Well, actually there is more to it.  If you end up in the wrong place in
geosync orbit, it is pretty cheap to move a satellite, as long as you are
not in a real big hurry.  You just give it a push and let it drift.

In general the OPENING of the launch window is usually defined by when
the AOA (Abort Once Around) landing site (usually Edwards AFB) will have
enough light.  Thus try not to launch earlier than one orbit-time before
sunrise at EAFB.

Another important consideration is that satellites are typically designed
for the conditions they will encounter during their operational life, and
not a whole lot more.  Ex:  In operation, many geosync sats spin, and are
in sunlight MOST of the time.  Thus they are not designed to tolerate
darkness very often, and they are not designed to tolerate direct sunlight
when they are not rotating.   The launch timing is critical (I think typically
the window closeing is based on) the sun angles on the satellite while it
is climbing to geosync altitude.

Aside:  I have always been amazed at how fussy and specialized space vehicles
are.  And you wonder why it costs $millions to keep a space vehicle like
Voyager going once it is up there?  Someone has to keep monitering the critter
to make sure it does not exceed some weird design limitation!

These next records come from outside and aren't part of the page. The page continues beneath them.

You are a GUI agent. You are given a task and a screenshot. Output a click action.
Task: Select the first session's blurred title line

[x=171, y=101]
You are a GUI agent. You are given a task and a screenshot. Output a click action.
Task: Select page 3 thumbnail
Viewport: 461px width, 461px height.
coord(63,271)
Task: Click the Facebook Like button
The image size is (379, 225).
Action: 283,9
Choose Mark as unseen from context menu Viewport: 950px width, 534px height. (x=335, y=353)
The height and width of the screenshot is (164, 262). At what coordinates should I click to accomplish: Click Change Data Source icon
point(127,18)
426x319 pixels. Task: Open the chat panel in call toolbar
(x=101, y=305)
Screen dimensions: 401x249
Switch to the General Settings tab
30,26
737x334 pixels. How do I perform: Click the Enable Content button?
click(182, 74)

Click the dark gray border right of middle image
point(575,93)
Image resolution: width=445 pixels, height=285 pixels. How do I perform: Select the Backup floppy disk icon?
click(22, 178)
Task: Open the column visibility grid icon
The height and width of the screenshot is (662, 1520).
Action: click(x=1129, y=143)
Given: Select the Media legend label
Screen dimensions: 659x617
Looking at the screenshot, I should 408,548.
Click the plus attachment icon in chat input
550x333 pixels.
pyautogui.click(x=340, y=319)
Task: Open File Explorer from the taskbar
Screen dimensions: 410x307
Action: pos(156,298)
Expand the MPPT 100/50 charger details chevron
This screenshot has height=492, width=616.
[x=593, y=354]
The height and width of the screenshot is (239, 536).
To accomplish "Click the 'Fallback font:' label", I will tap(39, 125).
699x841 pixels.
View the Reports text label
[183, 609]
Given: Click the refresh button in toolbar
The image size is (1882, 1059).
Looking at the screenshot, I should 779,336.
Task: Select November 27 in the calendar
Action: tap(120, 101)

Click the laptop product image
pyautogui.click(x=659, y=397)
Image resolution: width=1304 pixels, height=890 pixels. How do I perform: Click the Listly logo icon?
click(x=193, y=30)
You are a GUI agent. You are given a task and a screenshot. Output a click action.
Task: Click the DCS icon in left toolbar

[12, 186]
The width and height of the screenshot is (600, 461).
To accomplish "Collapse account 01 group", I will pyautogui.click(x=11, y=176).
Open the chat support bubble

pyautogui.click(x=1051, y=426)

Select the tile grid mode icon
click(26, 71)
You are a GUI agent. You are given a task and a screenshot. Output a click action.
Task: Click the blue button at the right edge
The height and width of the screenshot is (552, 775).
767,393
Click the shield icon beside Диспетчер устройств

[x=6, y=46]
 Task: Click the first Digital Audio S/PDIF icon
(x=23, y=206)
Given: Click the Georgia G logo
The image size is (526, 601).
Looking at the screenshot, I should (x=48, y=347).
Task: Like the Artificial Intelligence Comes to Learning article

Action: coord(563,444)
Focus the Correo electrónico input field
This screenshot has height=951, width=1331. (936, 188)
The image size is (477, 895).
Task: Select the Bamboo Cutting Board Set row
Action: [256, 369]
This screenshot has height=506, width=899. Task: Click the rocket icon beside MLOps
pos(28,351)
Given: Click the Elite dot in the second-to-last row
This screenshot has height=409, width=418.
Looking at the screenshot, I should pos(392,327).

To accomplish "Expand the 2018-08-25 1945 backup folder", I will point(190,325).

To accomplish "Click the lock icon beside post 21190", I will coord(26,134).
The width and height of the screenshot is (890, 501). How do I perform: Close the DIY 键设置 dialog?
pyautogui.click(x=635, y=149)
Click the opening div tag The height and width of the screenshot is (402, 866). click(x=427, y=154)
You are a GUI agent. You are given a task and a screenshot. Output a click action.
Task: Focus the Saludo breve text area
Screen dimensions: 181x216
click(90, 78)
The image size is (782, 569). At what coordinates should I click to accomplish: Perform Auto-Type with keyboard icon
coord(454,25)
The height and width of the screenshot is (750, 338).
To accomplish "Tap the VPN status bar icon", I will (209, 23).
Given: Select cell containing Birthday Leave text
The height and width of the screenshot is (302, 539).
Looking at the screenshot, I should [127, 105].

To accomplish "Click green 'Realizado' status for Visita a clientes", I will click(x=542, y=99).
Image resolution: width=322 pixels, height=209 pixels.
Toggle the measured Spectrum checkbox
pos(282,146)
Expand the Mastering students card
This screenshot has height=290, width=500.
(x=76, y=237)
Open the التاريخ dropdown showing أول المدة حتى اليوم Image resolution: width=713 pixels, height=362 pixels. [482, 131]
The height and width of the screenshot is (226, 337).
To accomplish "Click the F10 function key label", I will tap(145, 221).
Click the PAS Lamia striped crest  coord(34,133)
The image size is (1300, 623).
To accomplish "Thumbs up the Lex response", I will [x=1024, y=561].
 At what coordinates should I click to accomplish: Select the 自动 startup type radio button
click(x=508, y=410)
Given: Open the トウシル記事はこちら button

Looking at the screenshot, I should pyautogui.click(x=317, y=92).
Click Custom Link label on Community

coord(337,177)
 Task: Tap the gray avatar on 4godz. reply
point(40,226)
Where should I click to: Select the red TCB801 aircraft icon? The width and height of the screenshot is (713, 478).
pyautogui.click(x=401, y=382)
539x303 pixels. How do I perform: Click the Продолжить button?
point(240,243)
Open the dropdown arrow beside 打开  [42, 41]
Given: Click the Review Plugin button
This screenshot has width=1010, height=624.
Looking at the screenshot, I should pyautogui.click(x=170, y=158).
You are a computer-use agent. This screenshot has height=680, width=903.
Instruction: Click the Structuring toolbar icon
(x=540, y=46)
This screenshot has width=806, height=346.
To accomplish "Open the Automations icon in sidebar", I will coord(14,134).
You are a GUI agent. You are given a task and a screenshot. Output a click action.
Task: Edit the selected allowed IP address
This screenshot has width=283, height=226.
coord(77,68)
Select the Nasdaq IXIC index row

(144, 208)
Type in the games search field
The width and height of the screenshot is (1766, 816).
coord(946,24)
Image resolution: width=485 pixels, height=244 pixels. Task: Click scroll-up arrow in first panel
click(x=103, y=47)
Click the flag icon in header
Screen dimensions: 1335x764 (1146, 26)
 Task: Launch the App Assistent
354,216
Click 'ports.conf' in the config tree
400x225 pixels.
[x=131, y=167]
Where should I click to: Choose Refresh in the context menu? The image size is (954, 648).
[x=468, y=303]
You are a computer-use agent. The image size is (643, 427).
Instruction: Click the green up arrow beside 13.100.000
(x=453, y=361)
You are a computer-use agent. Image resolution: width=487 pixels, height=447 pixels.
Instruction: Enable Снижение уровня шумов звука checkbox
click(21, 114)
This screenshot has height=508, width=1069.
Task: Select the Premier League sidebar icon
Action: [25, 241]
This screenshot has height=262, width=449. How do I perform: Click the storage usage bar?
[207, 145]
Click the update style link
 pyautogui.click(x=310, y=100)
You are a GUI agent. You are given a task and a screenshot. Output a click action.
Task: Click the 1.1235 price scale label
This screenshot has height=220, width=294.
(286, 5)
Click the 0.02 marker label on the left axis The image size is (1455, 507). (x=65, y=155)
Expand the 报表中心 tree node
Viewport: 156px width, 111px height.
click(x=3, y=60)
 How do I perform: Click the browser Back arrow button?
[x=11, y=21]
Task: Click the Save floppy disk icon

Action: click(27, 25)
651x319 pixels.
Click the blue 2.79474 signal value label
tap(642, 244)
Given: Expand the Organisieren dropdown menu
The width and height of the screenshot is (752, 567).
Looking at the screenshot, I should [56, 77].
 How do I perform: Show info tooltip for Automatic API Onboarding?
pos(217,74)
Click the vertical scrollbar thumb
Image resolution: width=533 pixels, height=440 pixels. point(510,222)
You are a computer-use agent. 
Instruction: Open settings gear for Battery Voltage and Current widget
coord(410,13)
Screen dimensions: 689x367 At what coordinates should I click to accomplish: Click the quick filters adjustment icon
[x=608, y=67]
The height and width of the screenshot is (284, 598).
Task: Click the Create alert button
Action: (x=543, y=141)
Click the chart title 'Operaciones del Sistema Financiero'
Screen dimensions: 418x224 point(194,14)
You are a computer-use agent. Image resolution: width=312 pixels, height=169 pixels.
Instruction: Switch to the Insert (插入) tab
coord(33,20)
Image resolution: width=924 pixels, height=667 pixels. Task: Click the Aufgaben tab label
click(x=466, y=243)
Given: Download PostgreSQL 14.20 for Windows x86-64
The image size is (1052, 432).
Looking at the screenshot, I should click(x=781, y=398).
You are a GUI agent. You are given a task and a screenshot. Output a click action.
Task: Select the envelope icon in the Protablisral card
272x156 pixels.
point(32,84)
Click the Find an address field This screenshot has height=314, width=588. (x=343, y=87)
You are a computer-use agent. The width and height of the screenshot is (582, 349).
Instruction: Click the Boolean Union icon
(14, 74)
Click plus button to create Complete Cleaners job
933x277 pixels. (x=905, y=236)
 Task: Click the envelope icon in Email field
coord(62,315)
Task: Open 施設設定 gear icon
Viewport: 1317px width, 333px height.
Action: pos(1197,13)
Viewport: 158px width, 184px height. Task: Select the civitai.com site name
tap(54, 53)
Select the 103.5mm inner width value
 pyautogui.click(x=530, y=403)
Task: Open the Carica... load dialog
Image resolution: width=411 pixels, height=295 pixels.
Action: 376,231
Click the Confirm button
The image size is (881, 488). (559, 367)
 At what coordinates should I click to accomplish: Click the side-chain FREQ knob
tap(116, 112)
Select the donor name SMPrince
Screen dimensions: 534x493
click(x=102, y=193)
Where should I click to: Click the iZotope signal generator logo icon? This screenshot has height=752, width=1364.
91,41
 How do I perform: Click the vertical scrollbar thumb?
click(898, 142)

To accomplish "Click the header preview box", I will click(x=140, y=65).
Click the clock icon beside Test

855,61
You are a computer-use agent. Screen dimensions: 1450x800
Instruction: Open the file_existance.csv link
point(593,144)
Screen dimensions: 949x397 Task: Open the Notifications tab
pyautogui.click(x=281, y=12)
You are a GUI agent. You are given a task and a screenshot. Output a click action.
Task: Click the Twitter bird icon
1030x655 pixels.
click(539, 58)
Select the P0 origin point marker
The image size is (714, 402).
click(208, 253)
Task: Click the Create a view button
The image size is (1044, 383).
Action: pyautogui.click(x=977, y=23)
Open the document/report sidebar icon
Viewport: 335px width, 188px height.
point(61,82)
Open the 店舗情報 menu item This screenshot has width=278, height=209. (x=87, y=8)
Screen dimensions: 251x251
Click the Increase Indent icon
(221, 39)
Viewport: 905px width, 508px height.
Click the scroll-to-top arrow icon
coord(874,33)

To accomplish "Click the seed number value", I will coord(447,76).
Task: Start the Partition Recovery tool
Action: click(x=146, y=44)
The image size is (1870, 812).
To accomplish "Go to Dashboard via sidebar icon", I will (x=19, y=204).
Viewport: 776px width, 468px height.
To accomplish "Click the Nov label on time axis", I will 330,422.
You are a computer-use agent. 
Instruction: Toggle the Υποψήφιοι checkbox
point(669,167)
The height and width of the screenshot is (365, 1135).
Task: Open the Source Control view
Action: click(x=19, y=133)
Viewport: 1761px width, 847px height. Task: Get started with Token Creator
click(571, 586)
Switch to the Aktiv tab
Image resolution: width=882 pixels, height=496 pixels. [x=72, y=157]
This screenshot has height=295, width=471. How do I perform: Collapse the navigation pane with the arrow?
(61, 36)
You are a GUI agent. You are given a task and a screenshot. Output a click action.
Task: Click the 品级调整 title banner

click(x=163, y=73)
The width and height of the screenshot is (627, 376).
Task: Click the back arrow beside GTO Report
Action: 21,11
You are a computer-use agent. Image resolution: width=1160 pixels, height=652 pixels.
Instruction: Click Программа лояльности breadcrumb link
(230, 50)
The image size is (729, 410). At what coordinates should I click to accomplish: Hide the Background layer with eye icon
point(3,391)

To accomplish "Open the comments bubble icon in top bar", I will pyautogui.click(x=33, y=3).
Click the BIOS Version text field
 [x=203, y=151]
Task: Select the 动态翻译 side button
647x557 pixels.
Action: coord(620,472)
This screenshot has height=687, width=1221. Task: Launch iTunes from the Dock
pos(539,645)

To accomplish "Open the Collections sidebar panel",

Date: Wed, 13 Mar 85 04:10:54 pst
To: space-network-source@mit-mc.ARPA
From: fisher@dvinci.DEC
Subject: Launch Windows

> ...the comsat uses batteries until it can reach geo, stop spinning, and
> unfold its solar panels

This may be true for some of them (the stop spinning and unfold part), but
the ones I know about are either 3-axis stabilized and don't spin at all
(like TDRSS) or are spin stabilized and spin during their entire life
(like Palapa and Westar).

I don't think this invalidates any of the other stuff about sun sensors,
etc, since a spinning satellite would still have lots of constraints.  For
example, stuff that can't spin must either be mounted on the satellite's 
spin axis, or on a "despun" section, which itself must be attached to the
satellite on the spin axis.  Not to mention mass being distributed evenly
around the cicumfrance, fuel having to drain evenly. must be pretty
hard to change the attitude of a spinning satellite, so you want to do that as
little as possible.  What a pain!  With all that, I wonder why the launch 
window is so wide!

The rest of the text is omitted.